Stocks Drop After Largest Jump in CPI in 30 Years…..
U.S. equities finished lower, as investors processed a consumer inflation report that not only was hotter than forecasts, but the increase from a year ago was the fastest pace in over 30 years. Meanwhile, MBA mortgage applications increased, as both the purchase and refinance indexes rose, weekly initial jobless claims were above forecasts, and wholesale inventories were revised higher. On the equity front, Wendy’s reported earnings that bested the Street’s expectations, while Coinbase missed revenue and earnings targets. Treasuries were lower, lifting yields, and the U.S. dollar traded solidly to the upside, while crude oil prices fell following a report that showed the highest stockpiles since August, and gold rallied. Europe finished mostly higher as the markets digested inflation data in the region, as well as the U.S. report, while markets in Asia finished mixed as Chinese producer prices increased more than expected.

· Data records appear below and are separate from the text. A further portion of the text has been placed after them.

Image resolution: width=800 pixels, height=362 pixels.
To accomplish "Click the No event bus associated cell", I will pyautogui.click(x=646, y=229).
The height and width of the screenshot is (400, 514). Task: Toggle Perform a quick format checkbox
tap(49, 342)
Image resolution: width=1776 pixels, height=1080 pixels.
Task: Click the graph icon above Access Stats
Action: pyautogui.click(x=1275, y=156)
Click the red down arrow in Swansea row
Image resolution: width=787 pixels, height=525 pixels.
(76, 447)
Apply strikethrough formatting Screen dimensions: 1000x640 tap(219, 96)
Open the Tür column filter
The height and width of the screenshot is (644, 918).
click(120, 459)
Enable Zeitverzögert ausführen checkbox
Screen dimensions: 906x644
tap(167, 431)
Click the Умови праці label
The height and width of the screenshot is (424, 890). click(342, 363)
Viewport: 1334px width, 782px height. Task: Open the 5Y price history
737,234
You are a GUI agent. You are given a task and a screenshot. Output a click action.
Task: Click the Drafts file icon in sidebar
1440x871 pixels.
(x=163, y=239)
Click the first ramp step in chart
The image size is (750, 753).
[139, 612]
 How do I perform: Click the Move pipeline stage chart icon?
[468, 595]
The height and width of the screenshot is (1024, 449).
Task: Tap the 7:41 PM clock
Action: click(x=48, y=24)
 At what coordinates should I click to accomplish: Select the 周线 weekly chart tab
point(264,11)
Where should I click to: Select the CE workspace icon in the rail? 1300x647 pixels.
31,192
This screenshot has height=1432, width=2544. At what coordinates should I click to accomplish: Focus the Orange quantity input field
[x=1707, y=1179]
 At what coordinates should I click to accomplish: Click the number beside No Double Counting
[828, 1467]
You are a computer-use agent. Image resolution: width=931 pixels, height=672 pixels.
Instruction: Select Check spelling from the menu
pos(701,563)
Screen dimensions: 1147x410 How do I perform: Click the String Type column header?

The Dow Jones Industrial Average fell 240 points (0.7%) to 36,080, the S&P 500 Index declined 39 points (0.8%) to 4,647, and the Nasdaq Composite lost 264 points (1.7%) to 15,623. In moderate volume, 4.4 billion shares of NYSE-listed stocks were traded and 5.2 billion shares changed hands on the Nasdaq. WTI crude oil tumbled $2.81 to $81.34 per barrel. Elsewhere, the gold spot price advanced $19.90 to $1,850.70 per ounce, and the Dollar Index—a comparison of the U.S. dollar to six major world currencies—jumped 1.0% to 94.87.
Inflation higher than expected, jobless claims and mortgage applications increase
The MBA Mortgage Application Index rose 5.5% last week, following the prior week’s decrease of 3.3%. The increase came as a 7.4% rise for the Refinance Index was met with a 2.7% advance for the Purchase Index. The average 30-year mortgage rate fell 8 basis points (bps) to 3.16%.
Weekly initial jobless claims came in at a level of 267,000 for the week ended November 6, versus the Bloomberg consensus estimate of 260,000 and compared to the prior week’s upwardly-revised 271,000 level. The four-week moving average fell by 7,250 to 278,000, and continuing claims for the week ended October 30 increased by 59,000 to 2,160,000, above estimates of 2,050,000. The four-week moving average of continuing claims decreased by 110,750 to 2,245,000.
The Consumer Price Index (CPI) rose 0.9% month-over-month (m/m) in October, above the Bloomberg consensus estimate of a 0.6% increase. The core rate, which strips out food and energy, increased 0.6% m/m, above the 0.4% expected, and following September’s unadjusted 0.2% rise. Y/Y, prices were 6.2% higher for the headline rate, north of forecasted 5.9% rise and the quickest acceleration in 30 years. The core rate was up 4.6% y/y, above the projected 4.3% gain and August’s unrevised 4.0% increase.
The Bureau of Labor Statistics (BLS) said that the monthly all-items increase was broad based, and the components for energy, shelter, food, used cars and trucks, and new vehicles were among the larger contributors. Energy rose 30.0% over the last 12 months, and food increased 5.3%.
The final read on September wholesale inventories was revised to an increase of 1.4% m/m from the previously-reported 1.1% rise. Sales gained 1.1% m/m, compared to forecasts of a 1.0% advance, and following August’s upwardly-adjusted 0.9% decrease.
Treasuries were lower, as the yield on the 2-year note was up 10 basis points (bps) at 0.50%, the yield on the 10-year note rose 13 bps to 1.56%, and the 30-year bond rate was 11 bps higher at 1.92%.